-- Start of RECORDS SUPPLIED --
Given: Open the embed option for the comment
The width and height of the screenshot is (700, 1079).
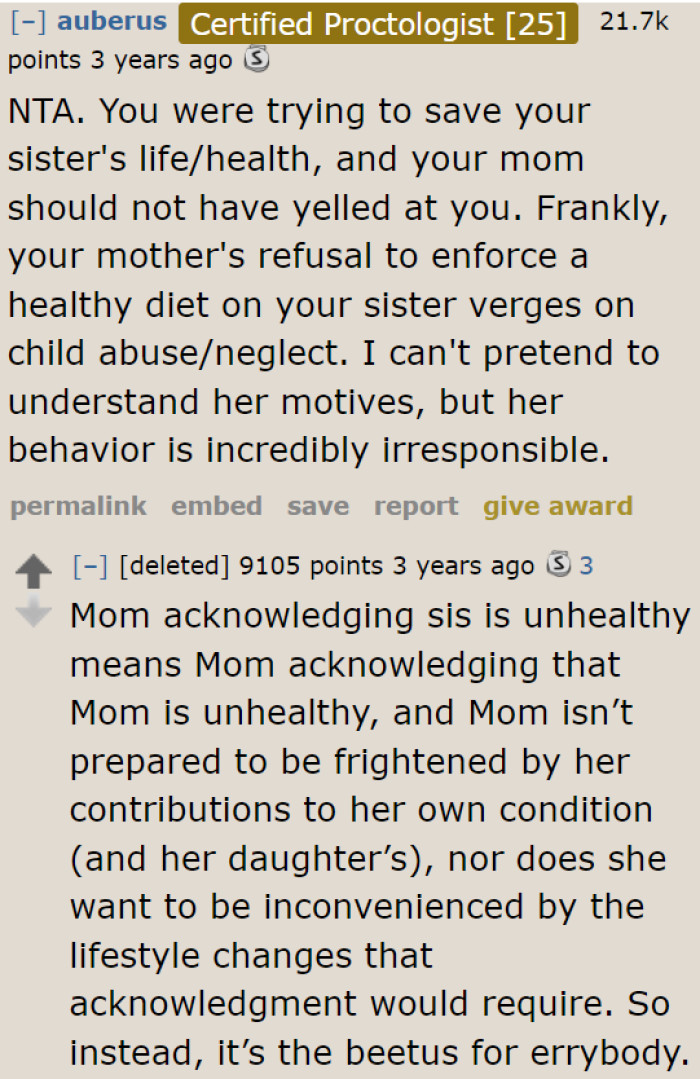Looking at the screenshot, I should pyautogui.click(x=216, y=507).
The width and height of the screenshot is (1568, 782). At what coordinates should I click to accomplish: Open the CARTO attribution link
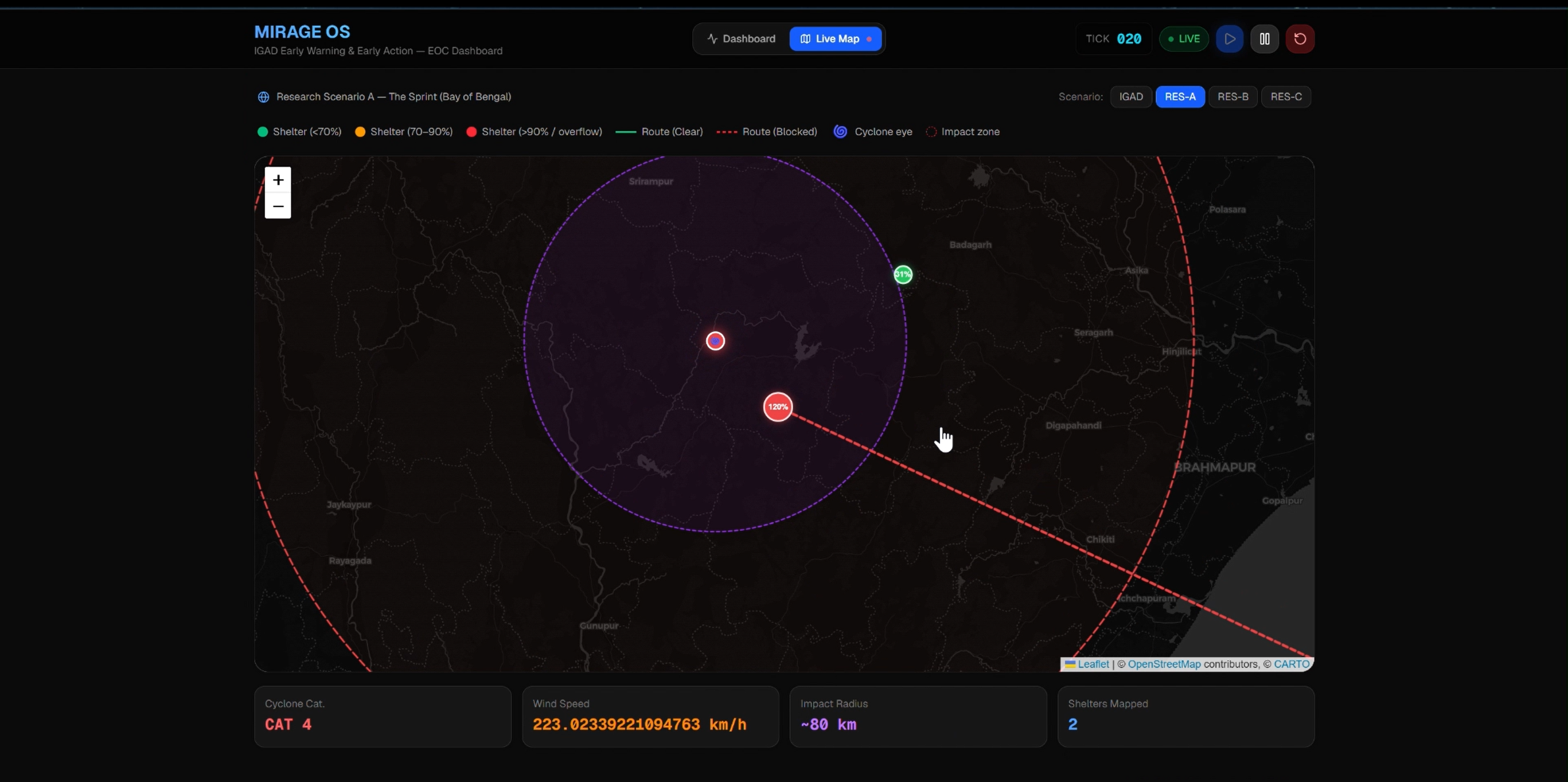coord(1292,664)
-- End of RECORDS SUPPLIED --
EXERCISE OBJECTIVE:
Reproduce the listing with "Open" renamed to "Activate" everywhere, keeping everything else unchanged, and please omit the pictures from your answer.

RESPONSE FOR THIS EXERCISE:
Given: Activate the embed option for the comment
The width and height of the screenshot is (700, 1079).
Looking at the screenshot, I should pyautogui.click(x=216, y=507).
The width and height of the screenshot is (1568, 782). At what coordinates should I click to accomplish: Activate the CARTO attribution link
coord(1292,664)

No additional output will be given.